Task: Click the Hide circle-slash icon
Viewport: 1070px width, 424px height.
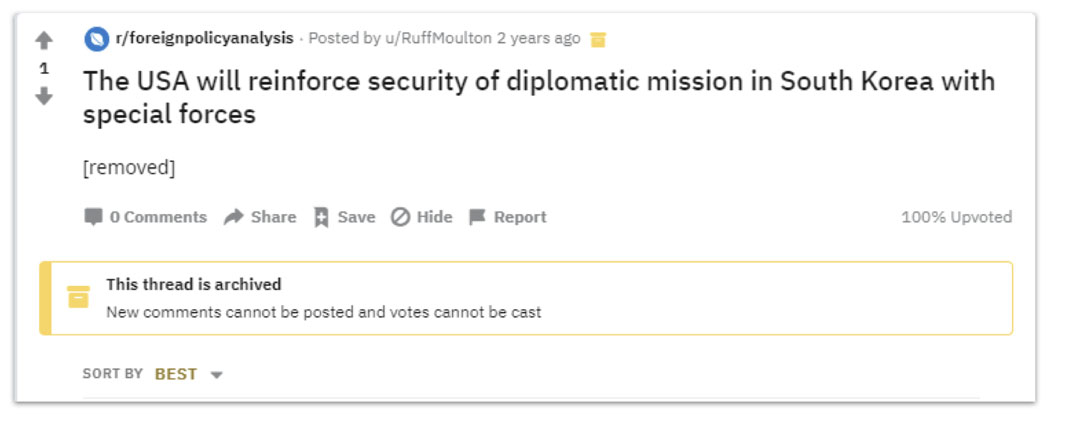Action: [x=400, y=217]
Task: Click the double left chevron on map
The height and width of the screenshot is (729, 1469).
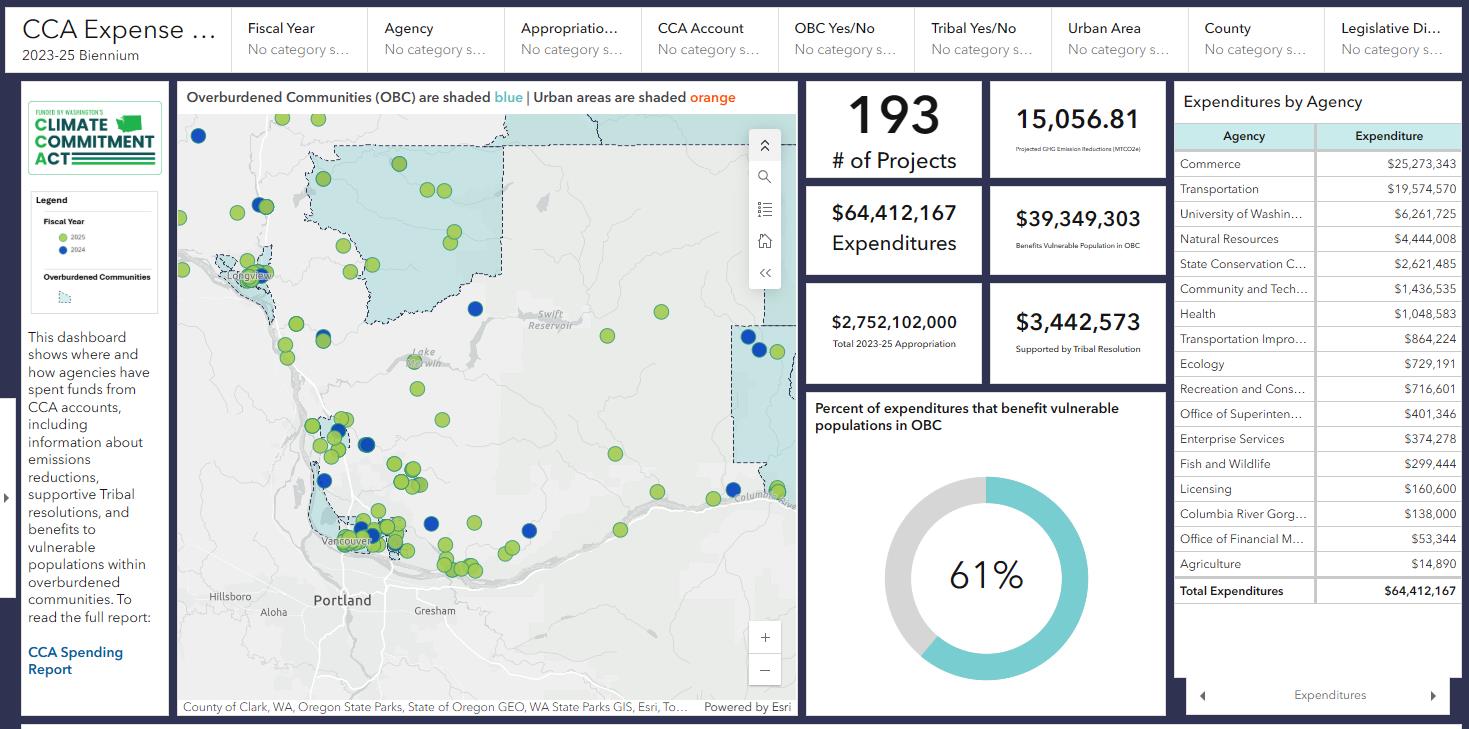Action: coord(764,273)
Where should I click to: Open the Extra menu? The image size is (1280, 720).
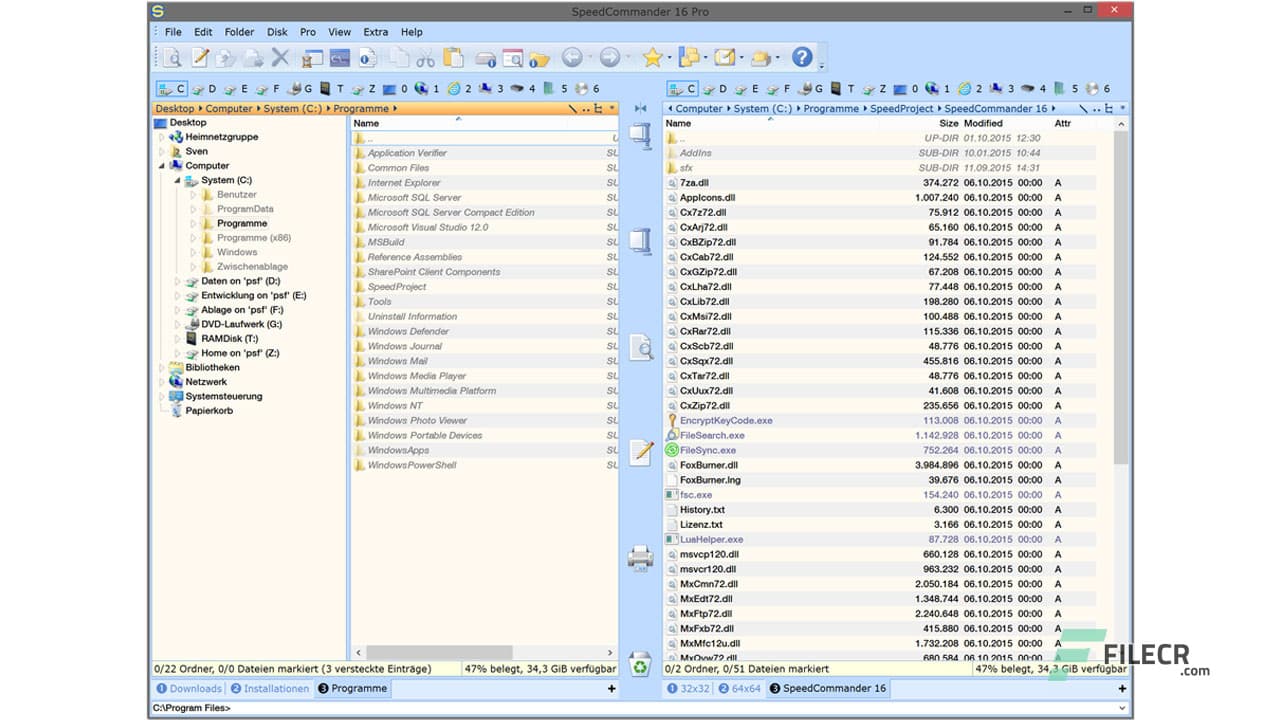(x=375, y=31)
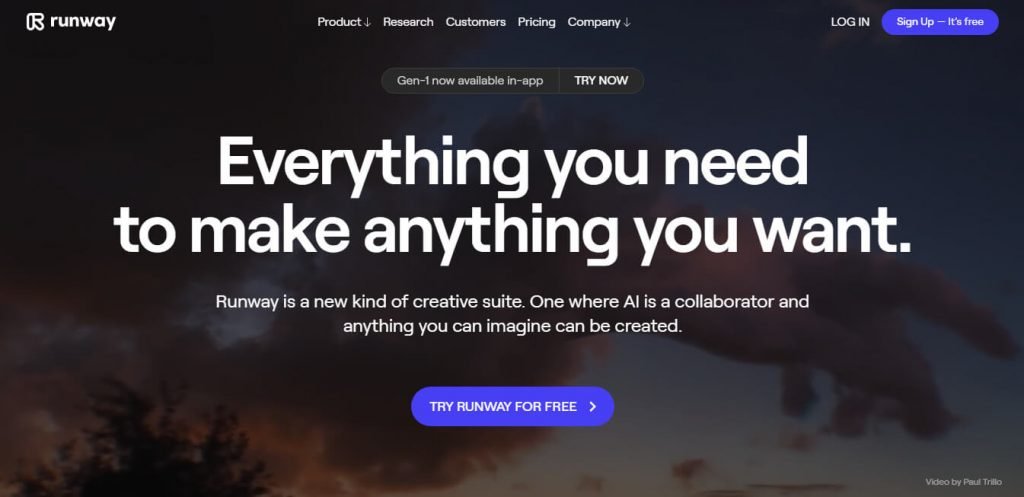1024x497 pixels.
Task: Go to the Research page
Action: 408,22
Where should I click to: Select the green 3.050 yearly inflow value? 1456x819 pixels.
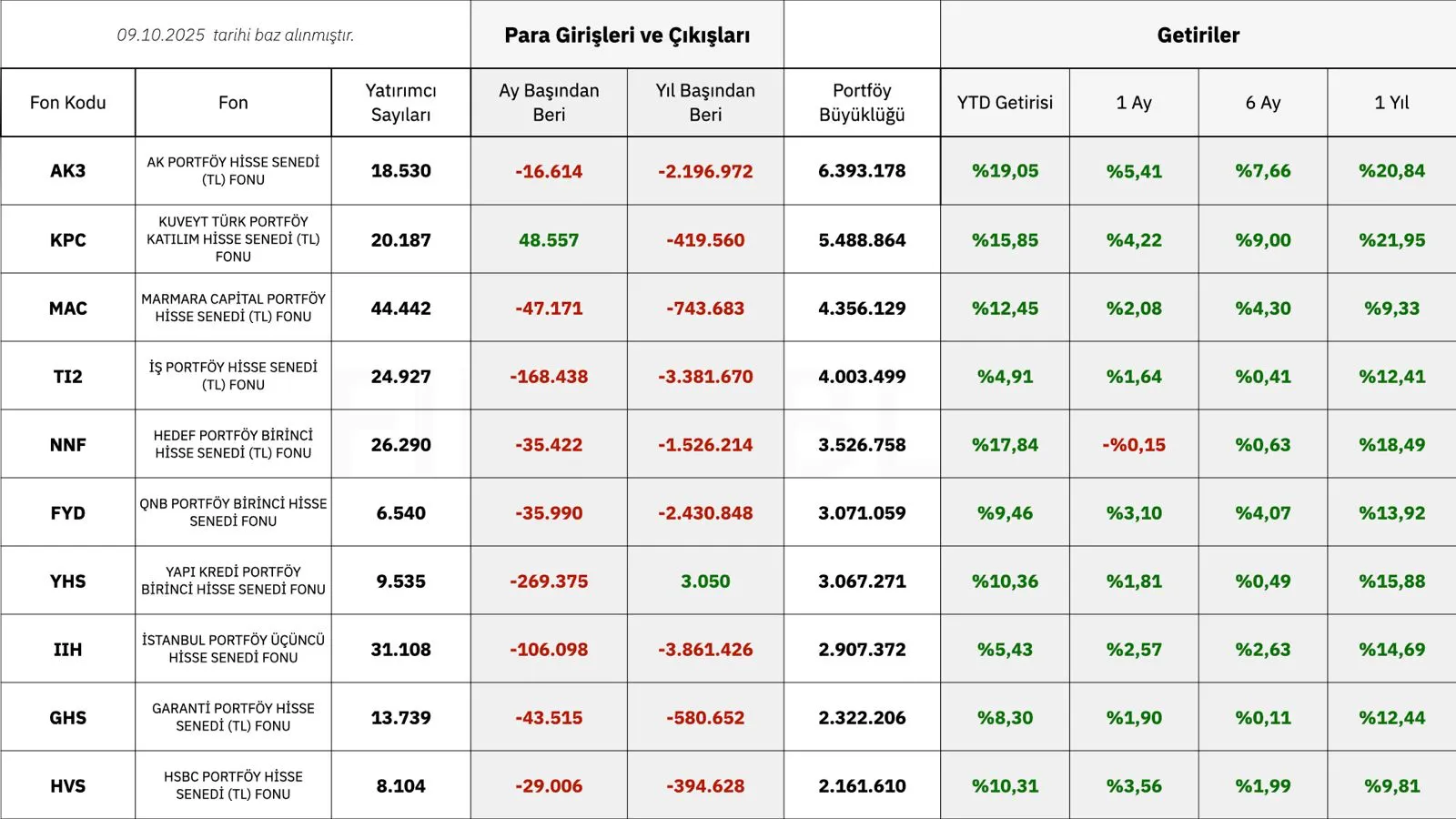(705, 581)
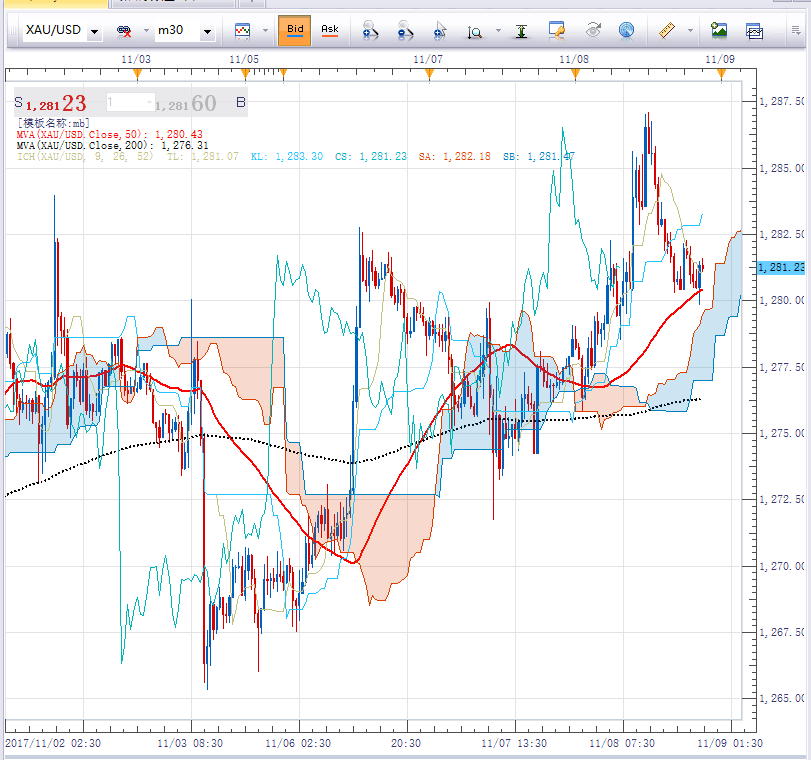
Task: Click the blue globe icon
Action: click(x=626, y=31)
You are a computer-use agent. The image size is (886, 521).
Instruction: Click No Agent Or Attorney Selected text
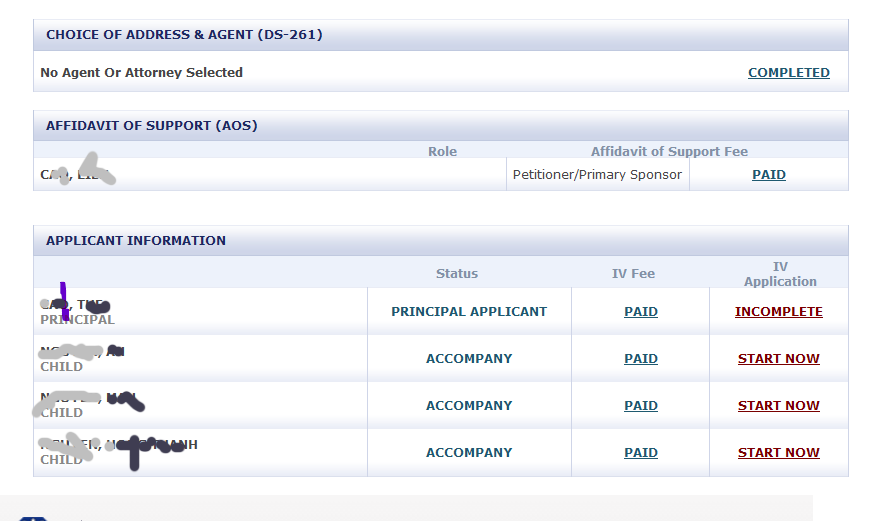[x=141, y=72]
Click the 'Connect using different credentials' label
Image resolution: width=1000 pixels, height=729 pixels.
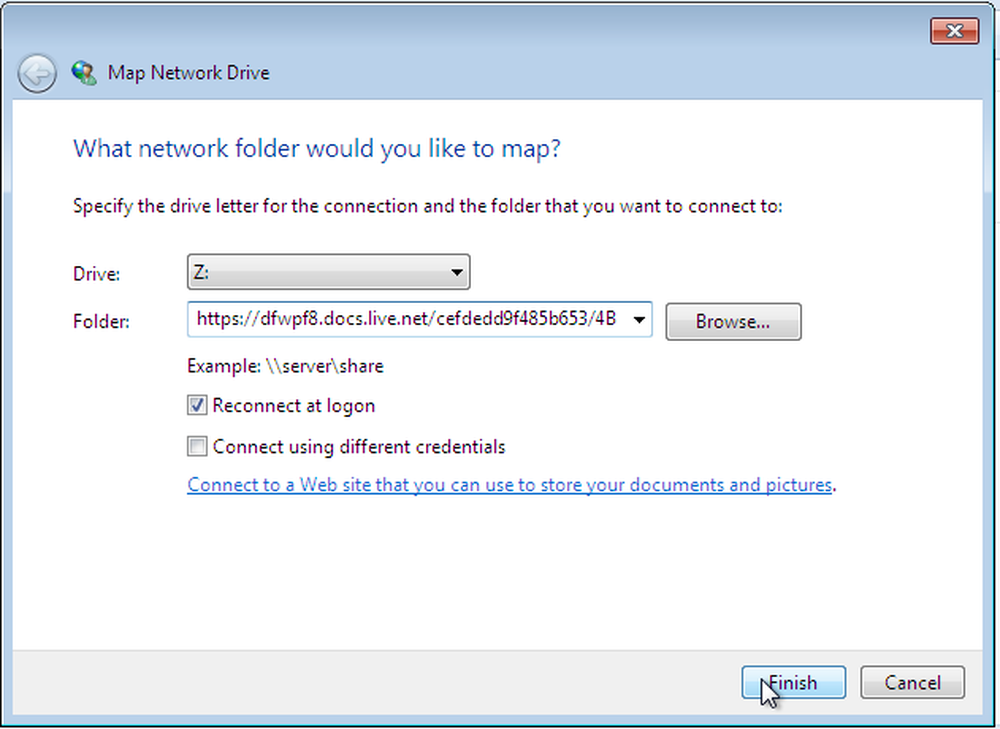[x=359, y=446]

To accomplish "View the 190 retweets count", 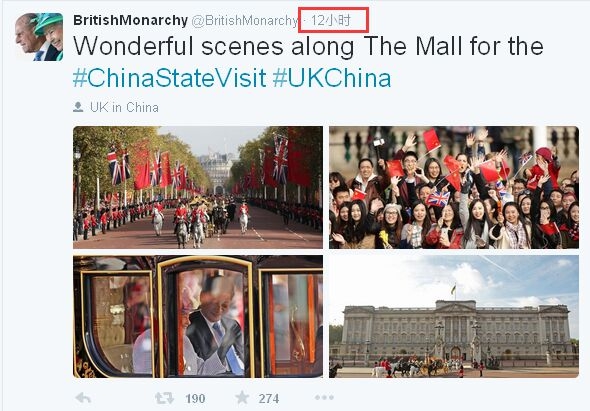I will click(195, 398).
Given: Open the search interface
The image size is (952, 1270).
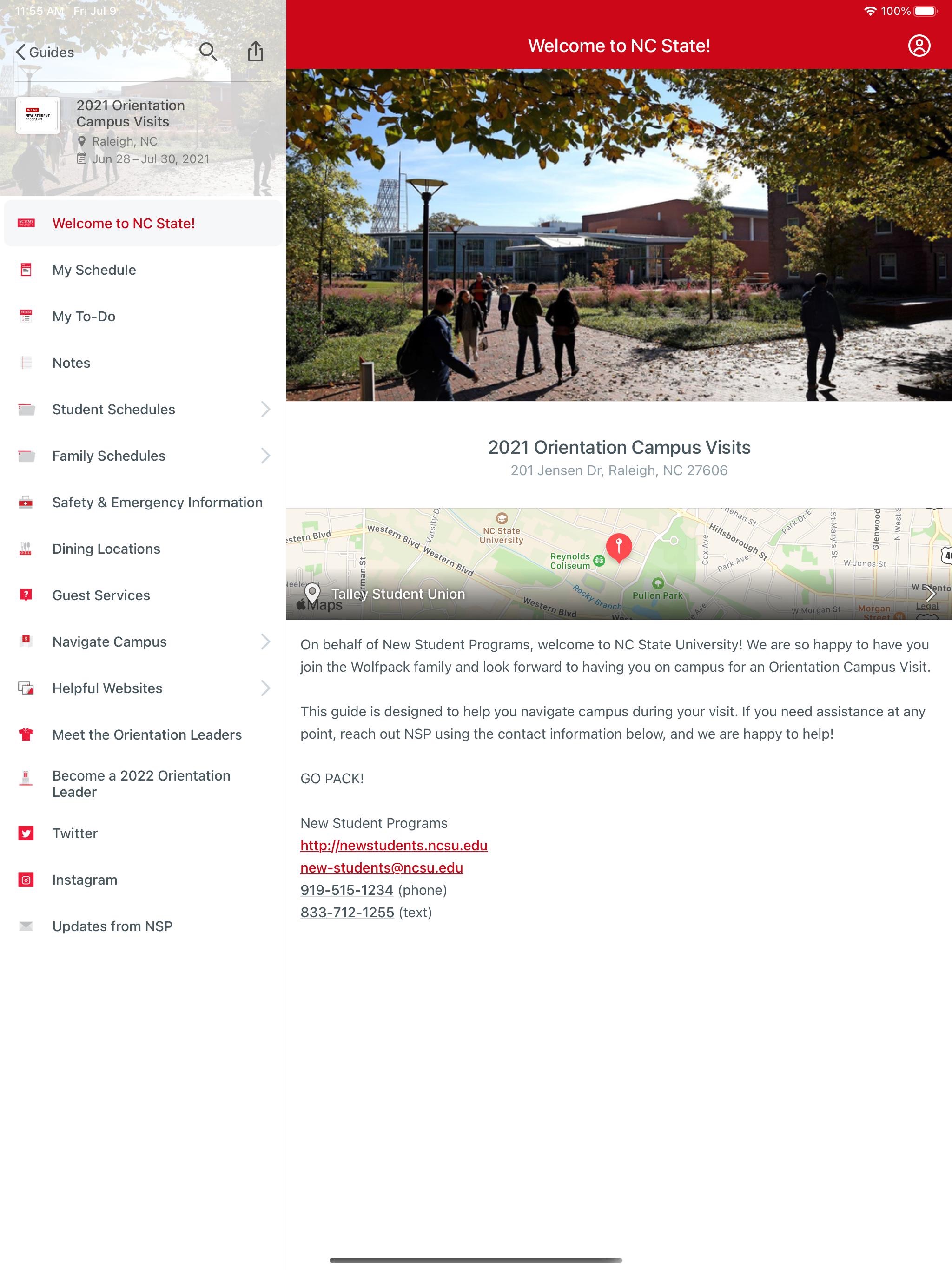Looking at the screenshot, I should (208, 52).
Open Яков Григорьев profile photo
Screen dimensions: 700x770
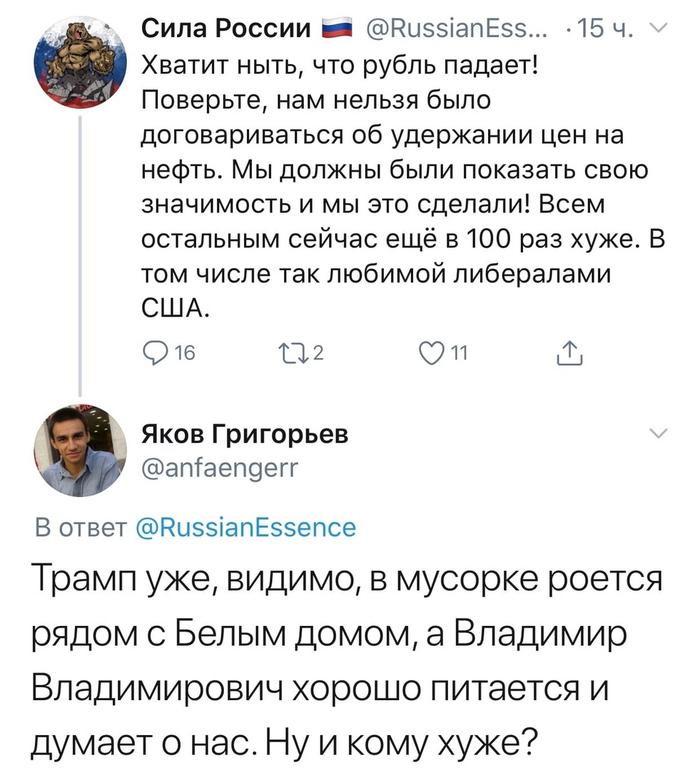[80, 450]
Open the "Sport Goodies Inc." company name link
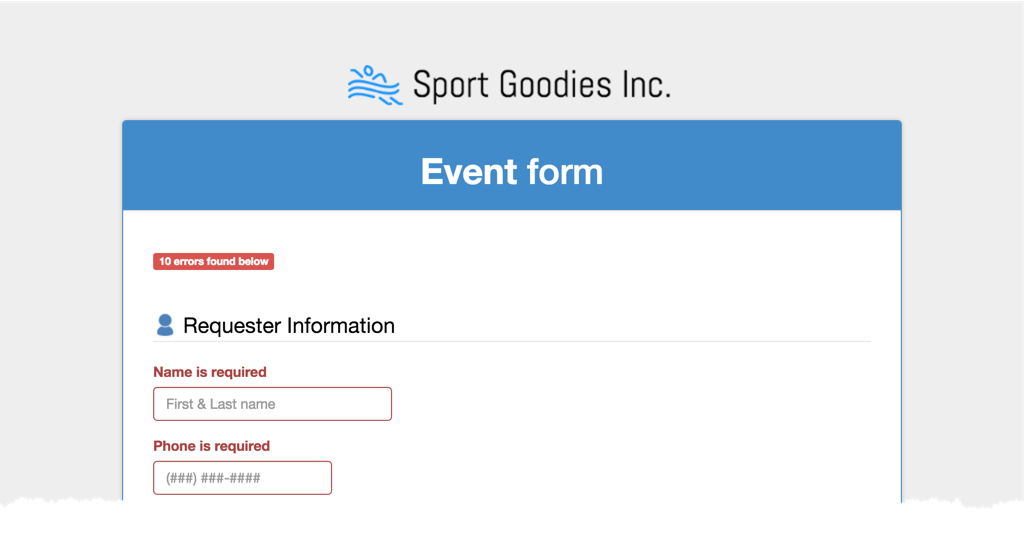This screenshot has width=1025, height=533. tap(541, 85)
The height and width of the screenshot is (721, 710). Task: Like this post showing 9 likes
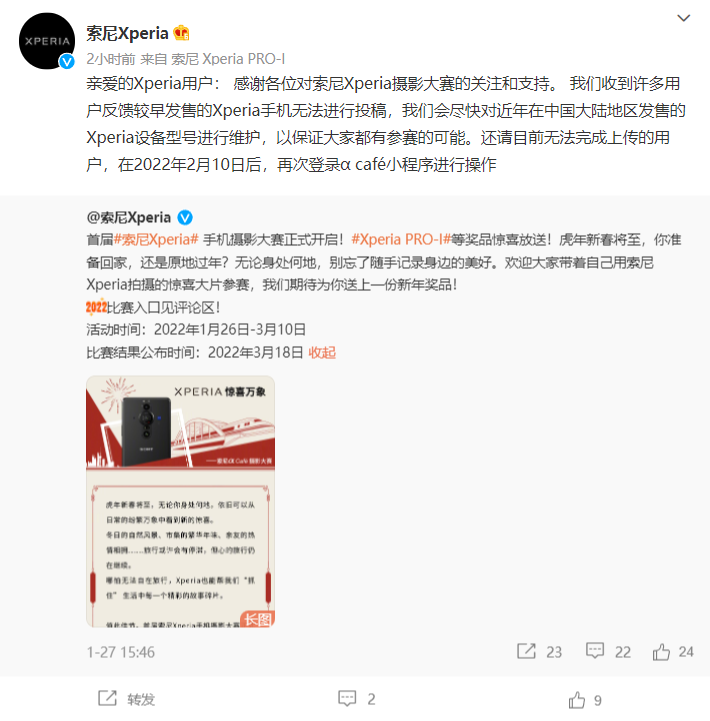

*****

* _What the task asks_: Starting at the line that holds "company name link", repeat every line through the end of the listing exactly as written, skipping any picture.

* _Answer space_:
Open the "Sport Goodies Inc." company name link
This screenshot has width=1025, height=533. tap(541, 85)
The height and width of the screenshot is (721, 710). Task: Like this post showing 9 likes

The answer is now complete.